[EXERCISE OBJECTIVE] Copy out the data that comes next, character for character, and leave the images aside.

[INPUT FOR THIS TASK]
----

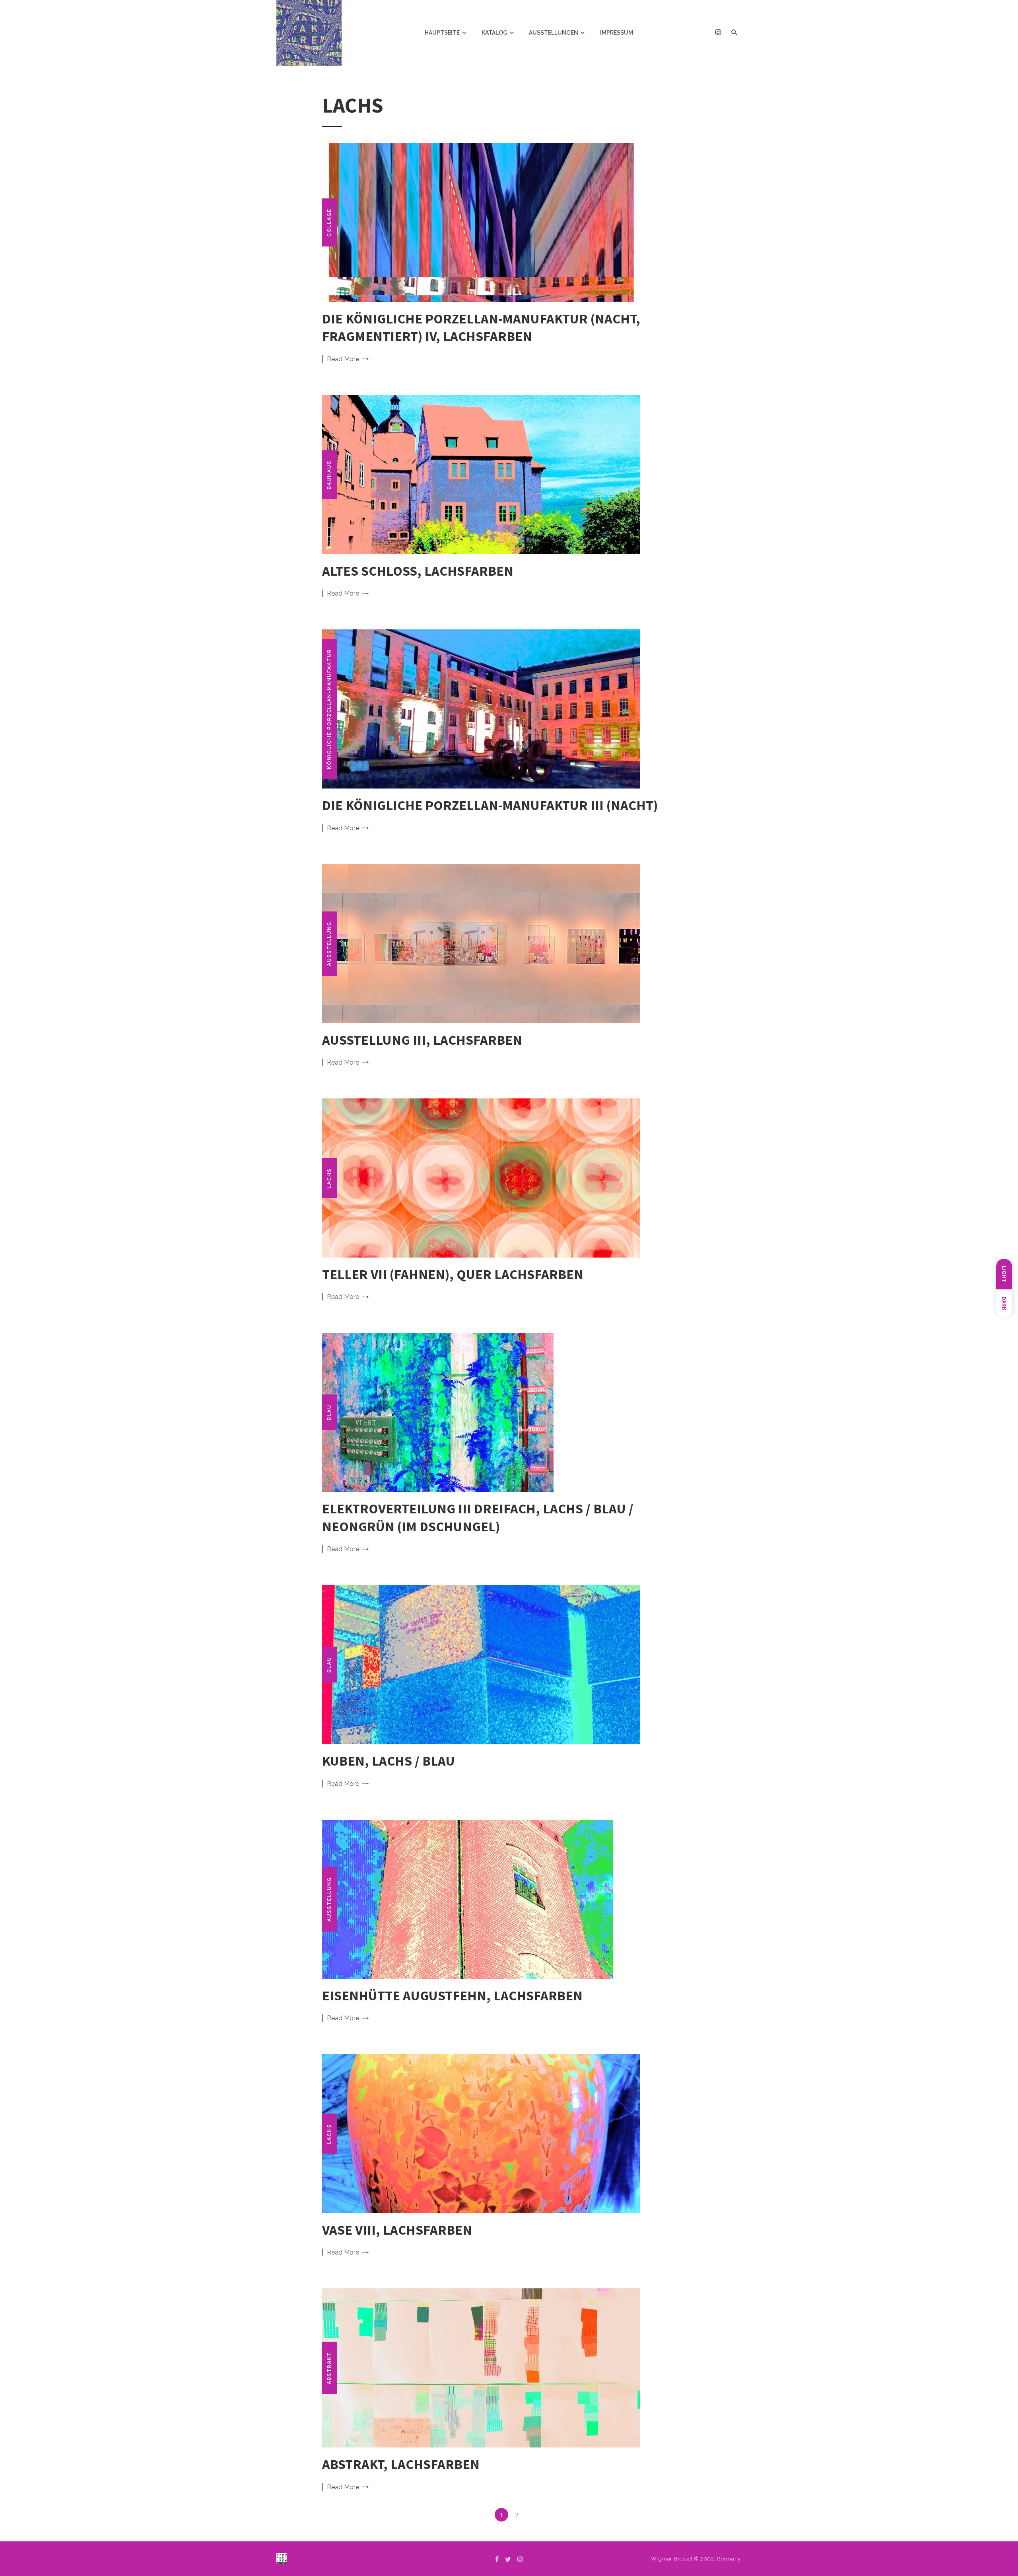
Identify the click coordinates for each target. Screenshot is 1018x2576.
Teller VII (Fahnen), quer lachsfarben (452, 1274)
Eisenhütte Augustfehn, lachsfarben (452, 1995)
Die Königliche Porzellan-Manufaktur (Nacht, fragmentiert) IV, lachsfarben (481, 327)
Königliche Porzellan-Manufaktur (329, 709)
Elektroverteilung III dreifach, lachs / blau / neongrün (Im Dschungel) (477, 1517)
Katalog (494, 32)
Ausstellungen (553, 32)
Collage (329, 222)
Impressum (616, 32)
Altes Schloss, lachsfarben (417, 570)
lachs (329, 1178)
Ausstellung (329, 943)
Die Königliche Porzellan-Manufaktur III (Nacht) (490, 805)
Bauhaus (329, 474)
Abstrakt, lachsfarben (401, 2464)
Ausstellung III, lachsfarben (422, 1039)
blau (329, 1412)
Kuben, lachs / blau (388, 1760)
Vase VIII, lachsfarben (397, 2229)
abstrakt (329, 2368)
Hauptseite (442, 32)
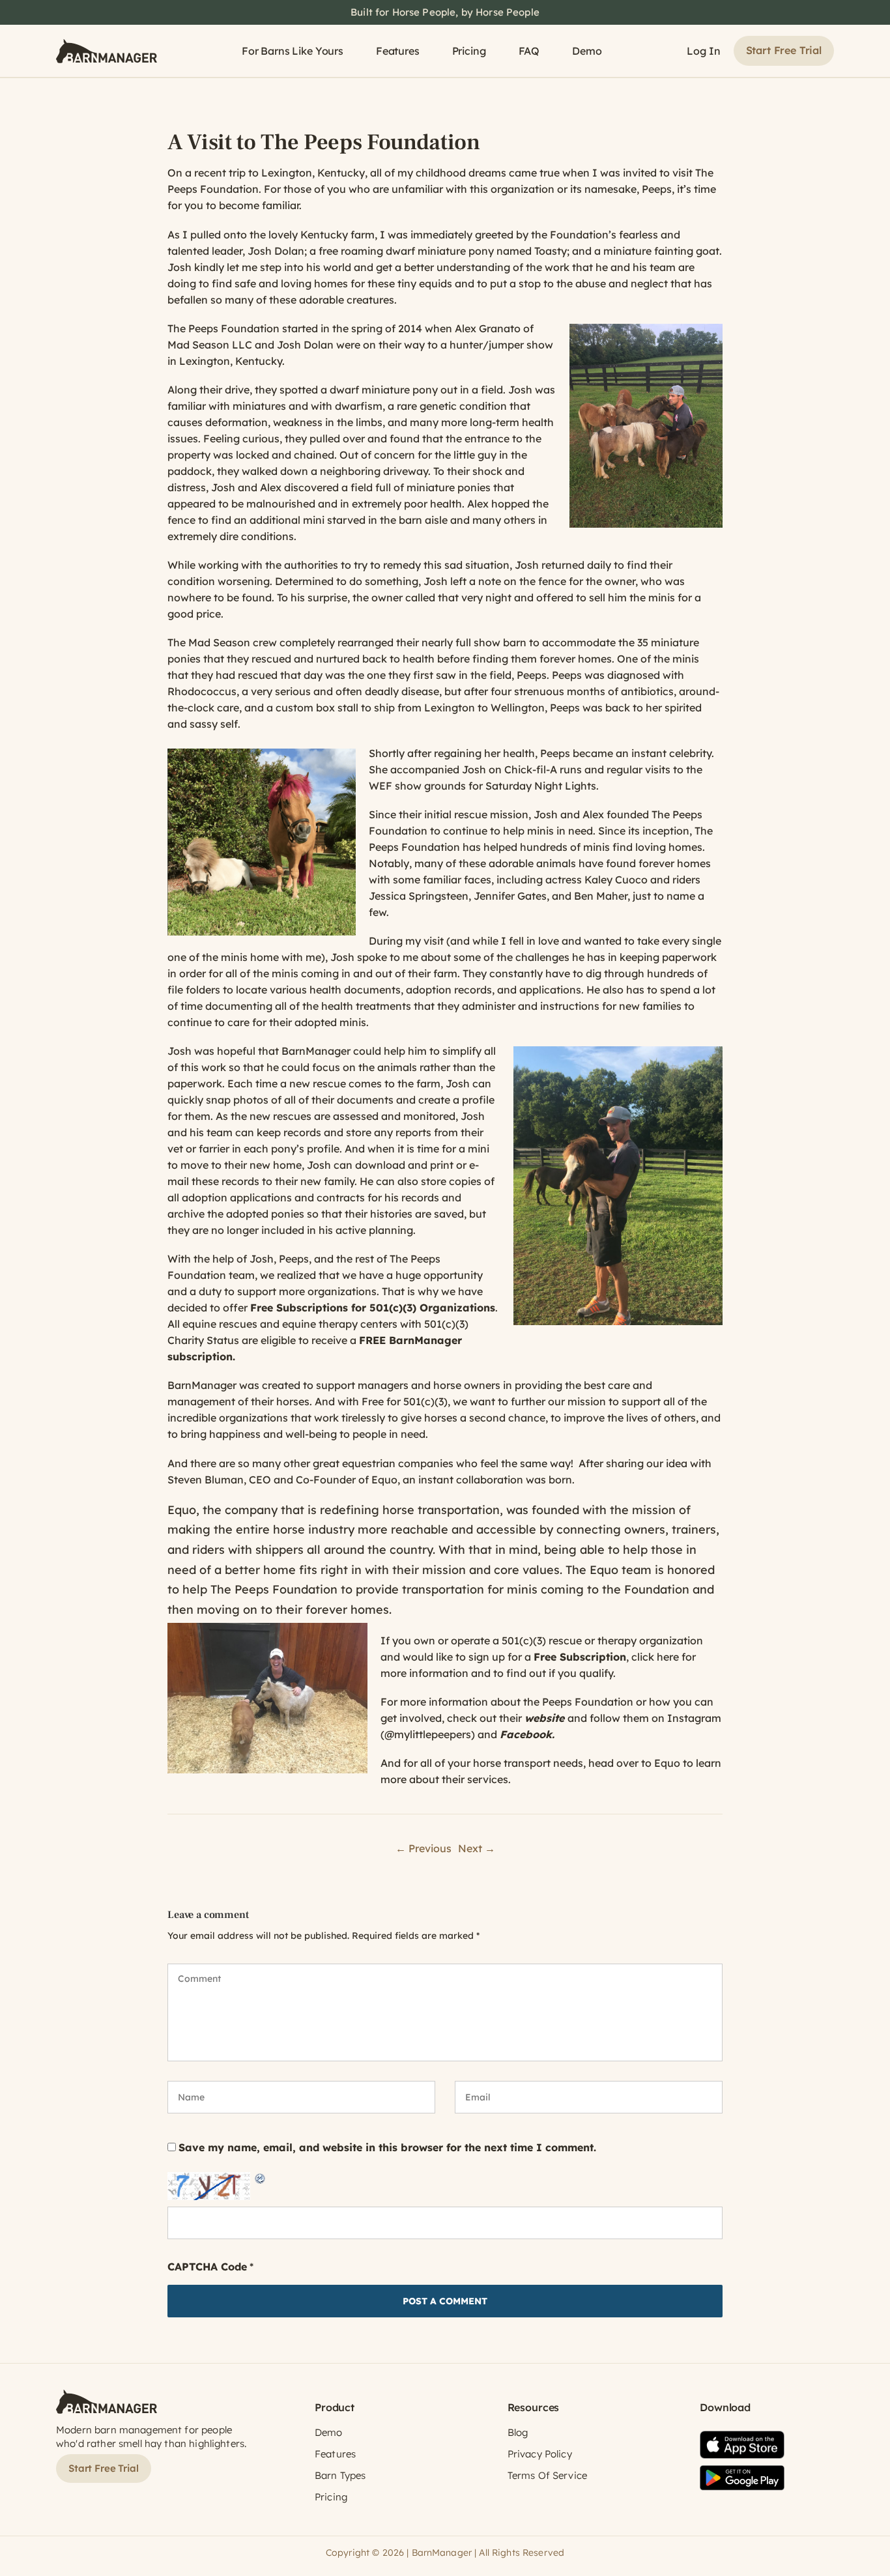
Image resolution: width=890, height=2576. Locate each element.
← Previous (423, 1848)
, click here (606, 1656)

----

[RESPONSE TO THE TASK]
Identify the click coordinates for each target. Screenshot is 1018x2576.
Teller VII (Fahnen), quer lachsfarben (452, 1274)
Eisenhütte Augustfehn, lachsfarben (452, 1995)
Die Königliche Porzellan-Manufaktur (Nacht, fragmentiert) IV, lachsfarben (481, 327)
Königliche Porzellan-Manufaktur (329, 709)
Elektroverteilung III dreifach, lachs / blau / neongrün (Im Dschungel) (477, 1517)
Katalog (494, 32)
Ausstellungen (553, 32)
Collage (329, 222)
Impressum (616, 32)
Altes Schloss, lachsfarben (417, 570)
lachs (329, 1178)
Ausstellung (329, 943)
Die Königliche Porzellan-Manufaktur III (Nacht) (490, 805)
Bauhaus (329, 474)
Abstrakt, lachsfarben (401, 2464)
Ausstellung III, lachsfarben (422, 1039)
blau (329, 1412)
Kuben, lachs / blau (388, 1760)
Vase VIII, lachsfarben (397, 2229)
abstrakt (329, 2368)
Hauptseite (442, 32)
Image resolution: width=890, height=2576. Locate each element.
← Previous (423, 1848)
, click here (606, 1656)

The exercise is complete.